Acquisition: MRI was performed on a Siemens Magnetom Verio 3T system (Siemens Healthineers, Erlangen, Germany) using a 12-channel matrix phased array head coil. Diffusion MRI (dMRI) data were acquired using 64 diffusion encoding directions (b = 750 s/mm2) with 2 mm isotropic voxels, TE = 106 ms and TR = 7300 ms, as well as 11 b=0 volumes.

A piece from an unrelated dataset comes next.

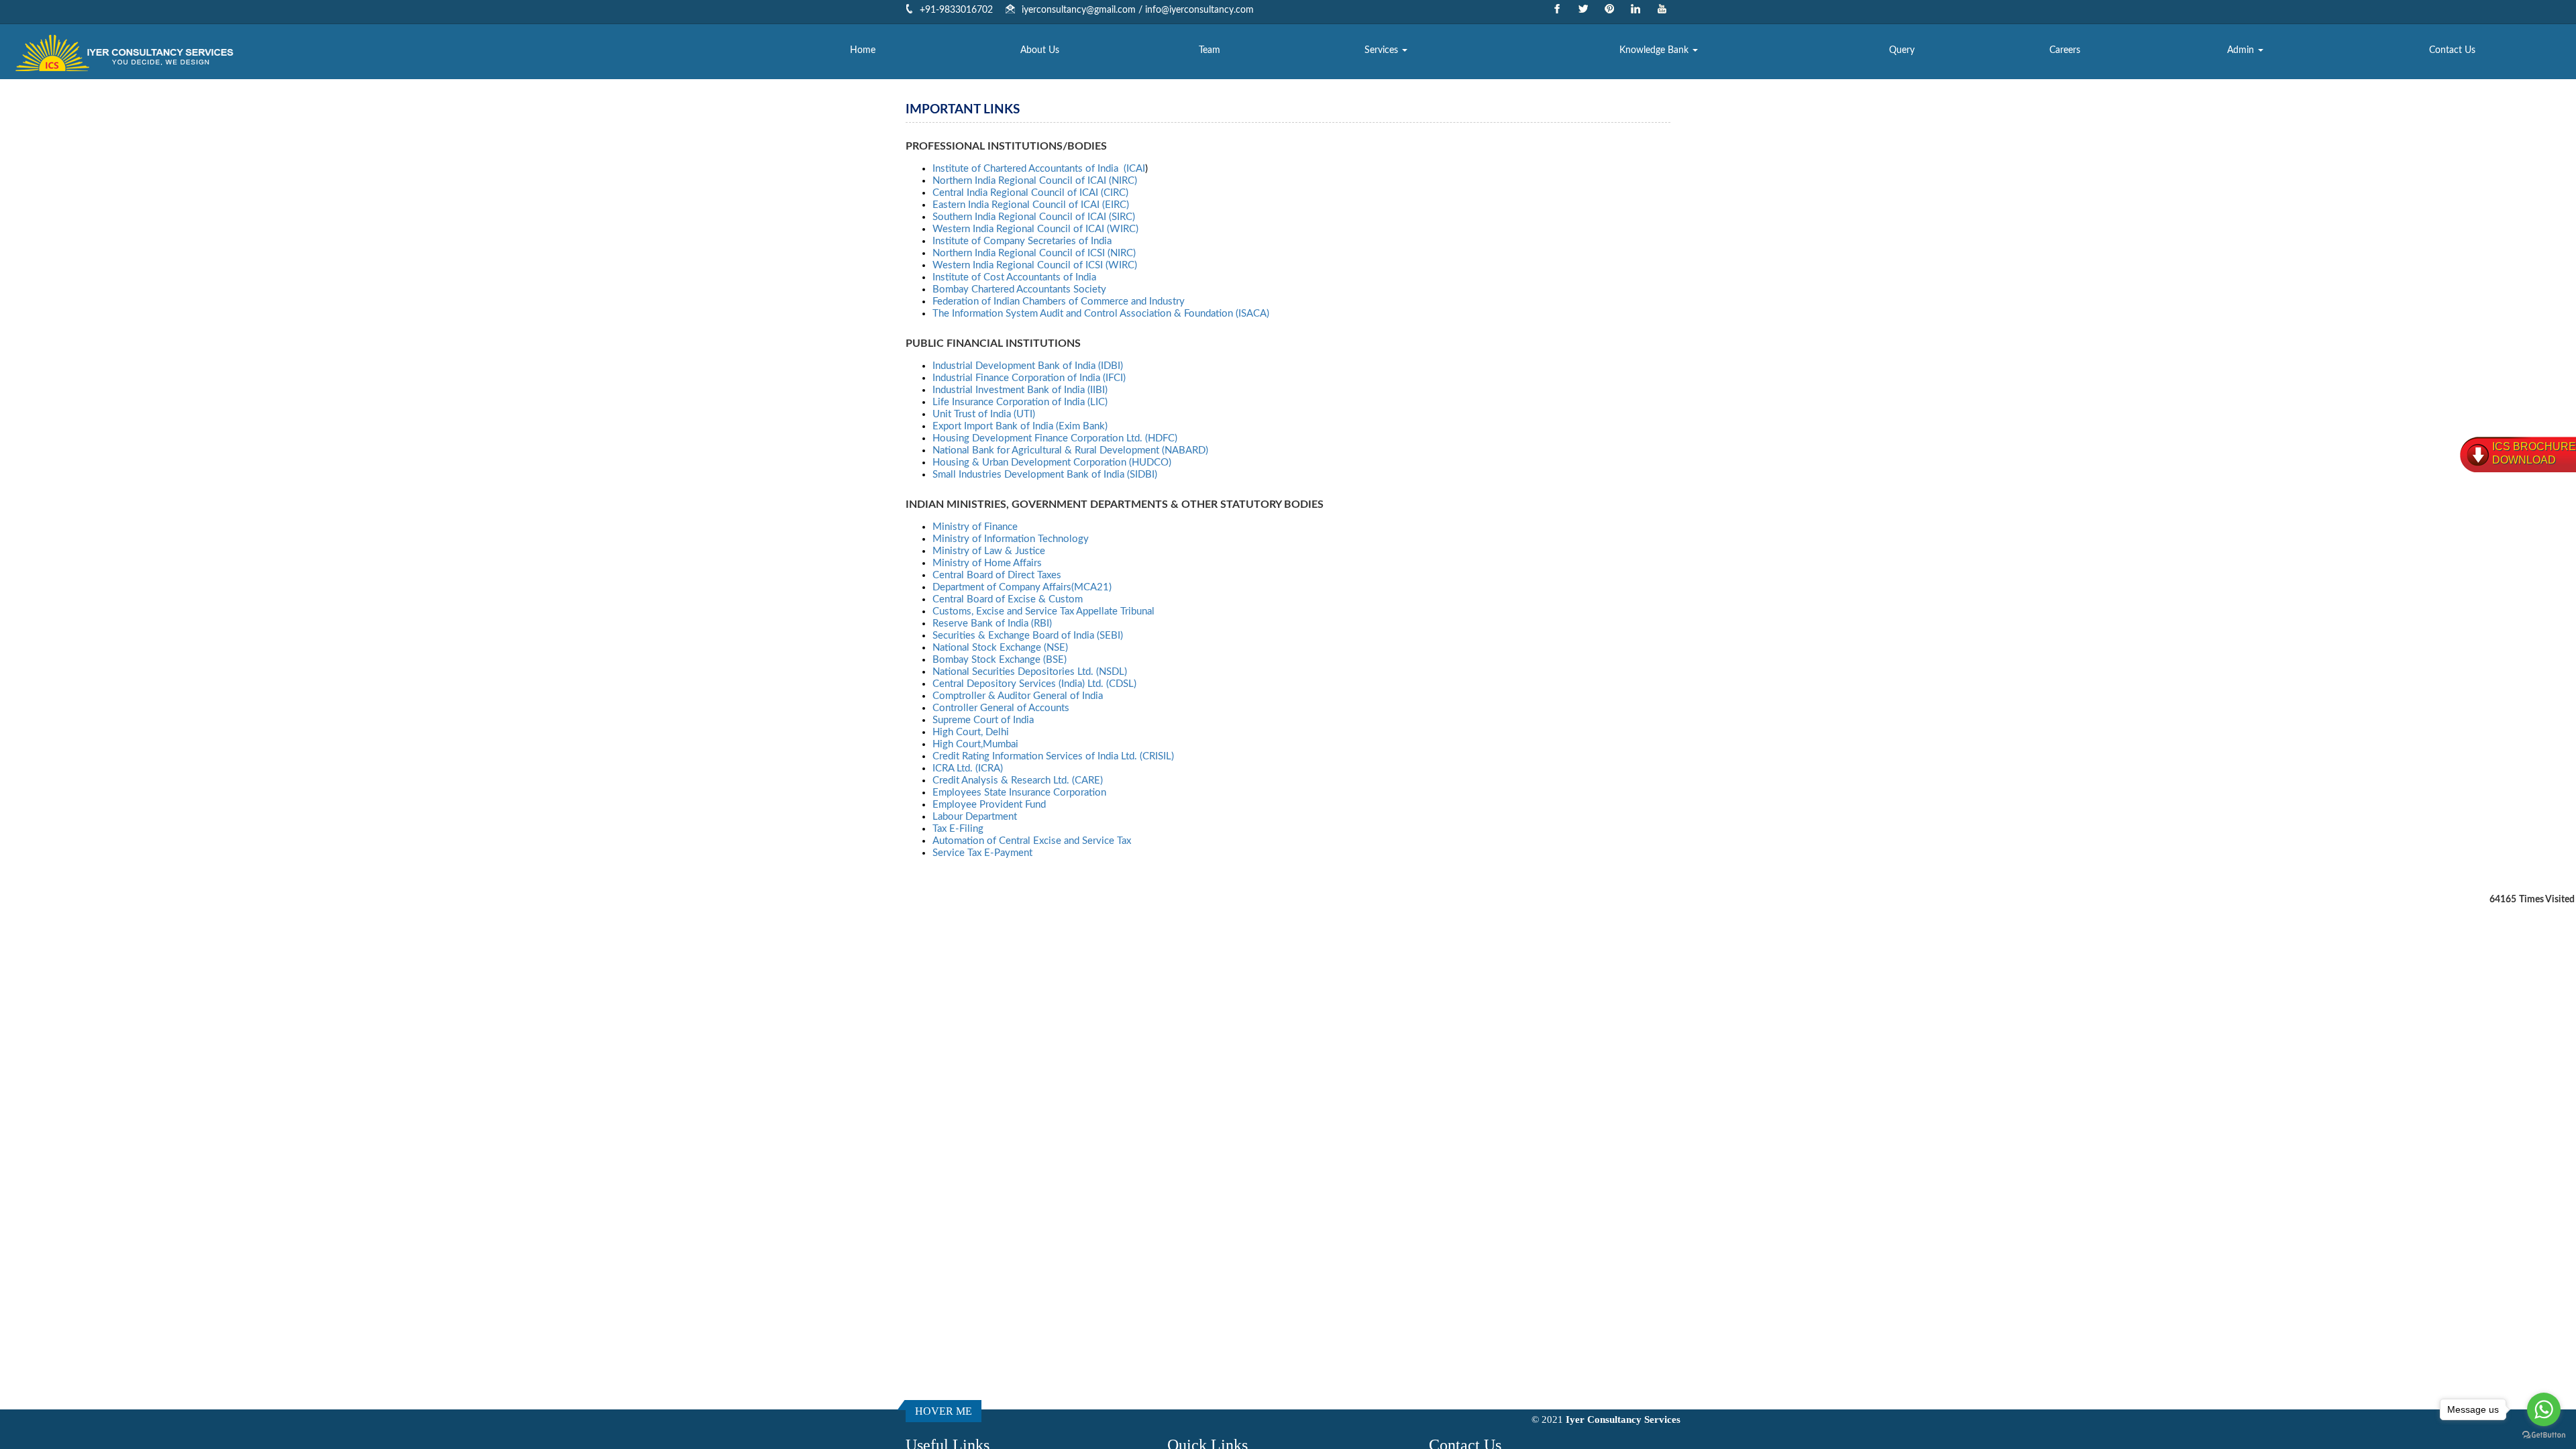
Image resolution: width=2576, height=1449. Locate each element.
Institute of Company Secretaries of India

MRI preprocessing: dMRI data were denoised [5], corrected for Gibbs ringing artifacts [6], eddy currents and head movement [7] and bias fields [8]. Fixel-based analysis: The WM fibre orientation distributions (FODs) were calculated using single-shell 3-tissue constrained spherical deconvolution (SS3T-CSD) algorithm [9] (https://3tissue.github.io/) using the average of the response functions for each tissue (WM, GM and CSF) [10]. Then, the standard multi-tissue pipeline for fixel-based analysis was employed to obtain FD, FC and FDC metrics [3,4].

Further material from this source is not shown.